Indian industrialist (1933–2025)

Sharayu Daftary (1933 – May 2025) was an Indian industrialist and a former president of the Indian Merchants' Chamber (IMC), the first elected president of the organization. She was the first woman president of the Automotive Components Manufacturers Association and the first woman to sit in the executive committee of the Federation of Indian Chambers of Commerce and Industry (FICCI). She was the founder of Bharat Radiators Limited and the president of the Dakshin Bharat Jain Sabha. The Government of India awarded her the fourth highest civilian honour of the Padma Shri, in 2004, for her contributions to the Indian industry.

== Biography ==
Sharayu Daftary, née Sharayu Hirachand Doshi, was born in 1933, in a rich Mumbai business family to Lalitabai and Lalchand Hirachand, a Padma Shri awardee and the brother of Walchand Hirachand, the founder of Walchand Group and one of the pioneers of Indian industry. She graduated in Economics (BA) from Elphinstone College, Mumbai and married Arvind Gaurishankar Daftary at the age of 19. She was denied entry into the family business as women were not allowed by tradition, and she founded Bharat Radiators Limited, an auto parts manufacturing concern, with a capital of ₹200,000 and five workers, in 1958 when she was only 25 and has been the managing director of the business ever since.
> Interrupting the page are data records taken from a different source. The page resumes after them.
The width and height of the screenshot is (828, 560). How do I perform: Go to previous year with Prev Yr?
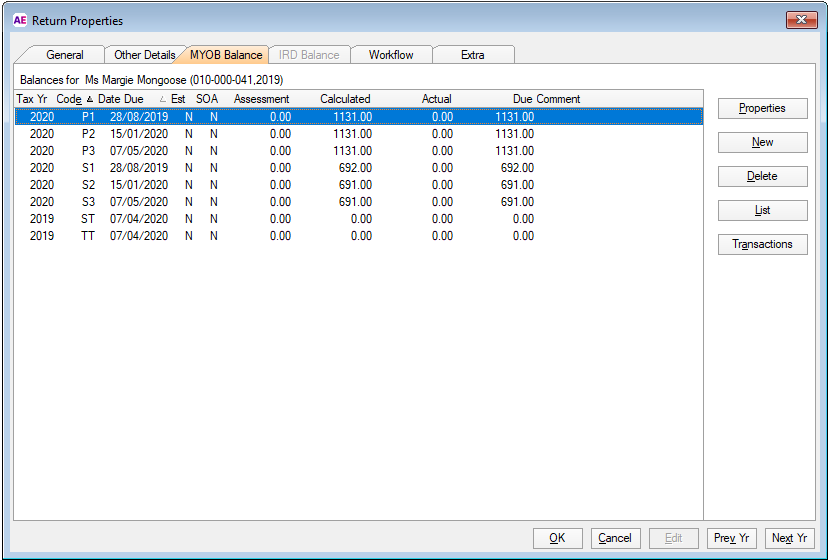[x=731, y=538]
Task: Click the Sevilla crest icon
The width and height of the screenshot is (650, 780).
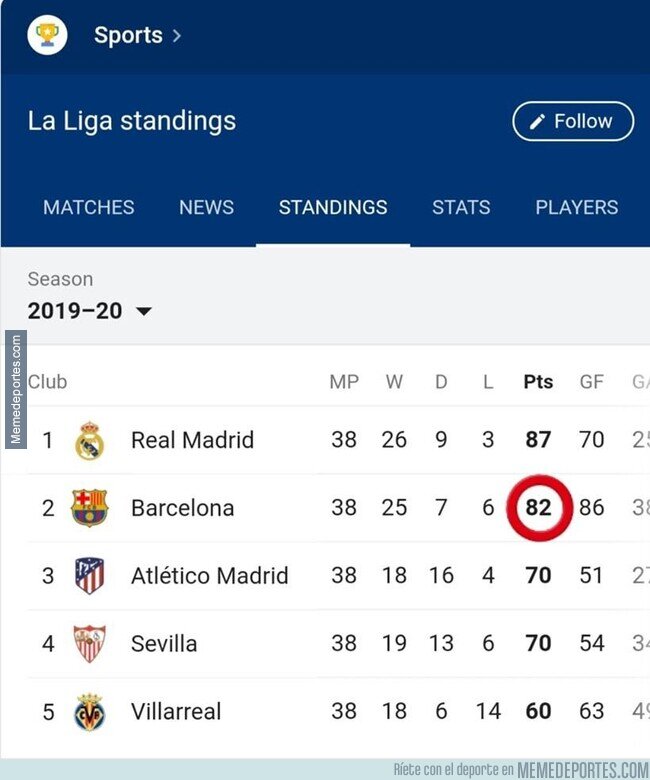Action: pos(89,644)
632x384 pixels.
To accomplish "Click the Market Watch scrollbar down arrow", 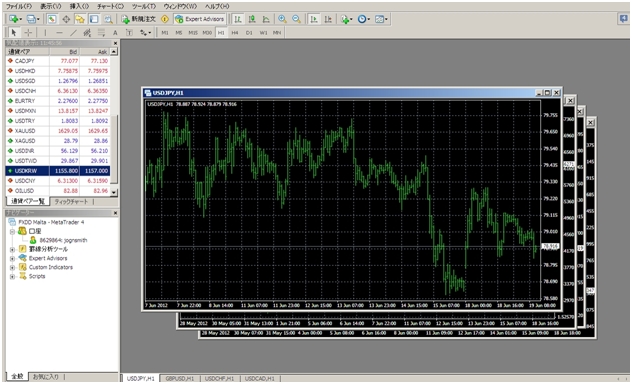I will click(x=114, y=192).
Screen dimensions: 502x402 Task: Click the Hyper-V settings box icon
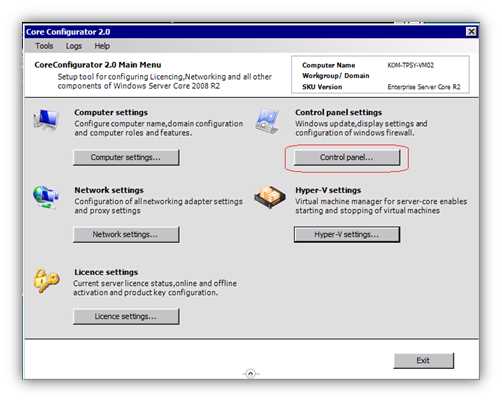tap(270, 197)
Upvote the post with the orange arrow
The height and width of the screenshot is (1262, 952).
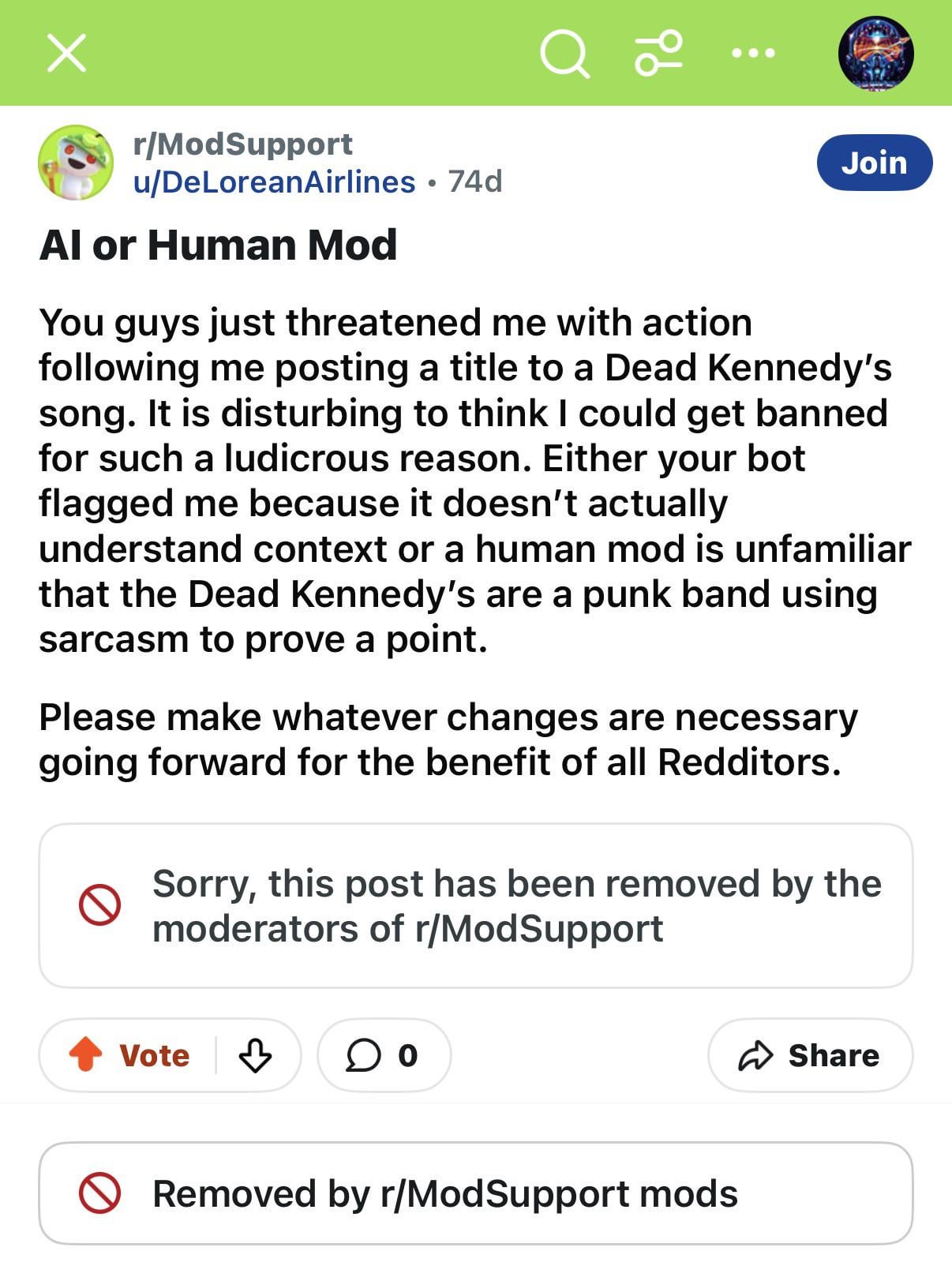(x=85, y=1054)
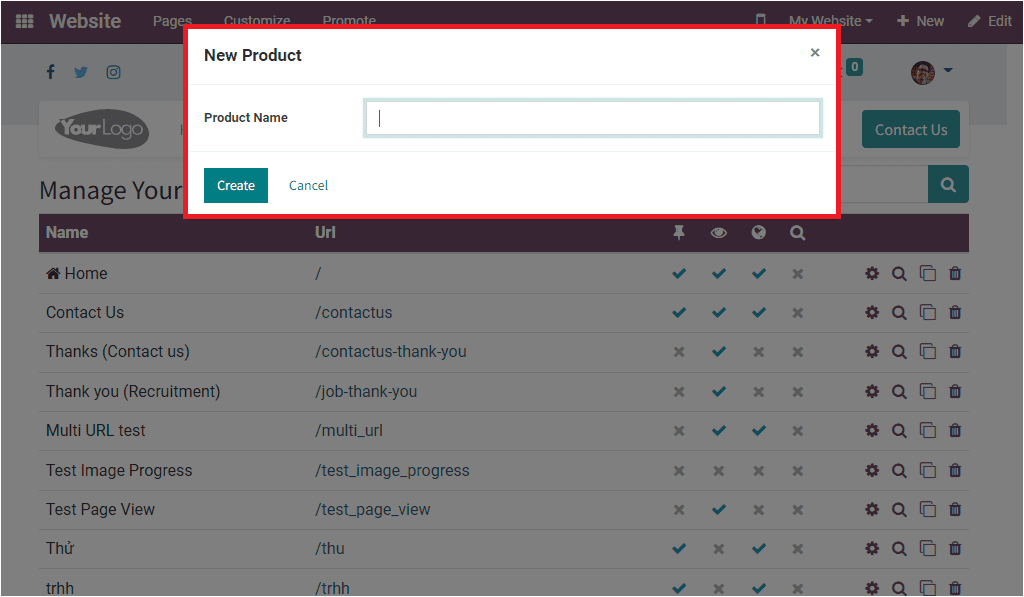Open the My Website dropdown
Screen dimensions: 1024x597
[830, 20]
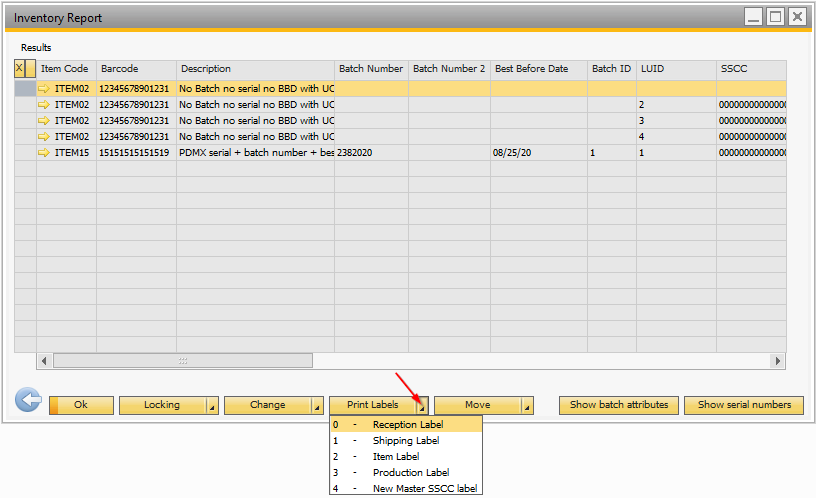Click the link arrow of the ITEM02 row with LUID 3
816x498 pixels.
44,121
Daftary had been active in the Indian industrial scene and when she was elected as the president of the Automotive Components Manufacturers Association of India (ACMA) in 1971, she became the first woman to elected to the post. She also had the distinction of being the first woman president of the Indian Merchants' Chamber (IMC) (1981) and the first woman to be selected as a member of the executive committee of the Federation of Indian Chambers of Commerce and Industry (FICCI). She would preside over the IMC for second time, in 2000. A Jain by birth, she was the president of the Dakshin Bharat Jain Sabha and was the editor of Jain Bodhak, a fortnightly magazine founded by her grand father and the mouthpiece of Jain community.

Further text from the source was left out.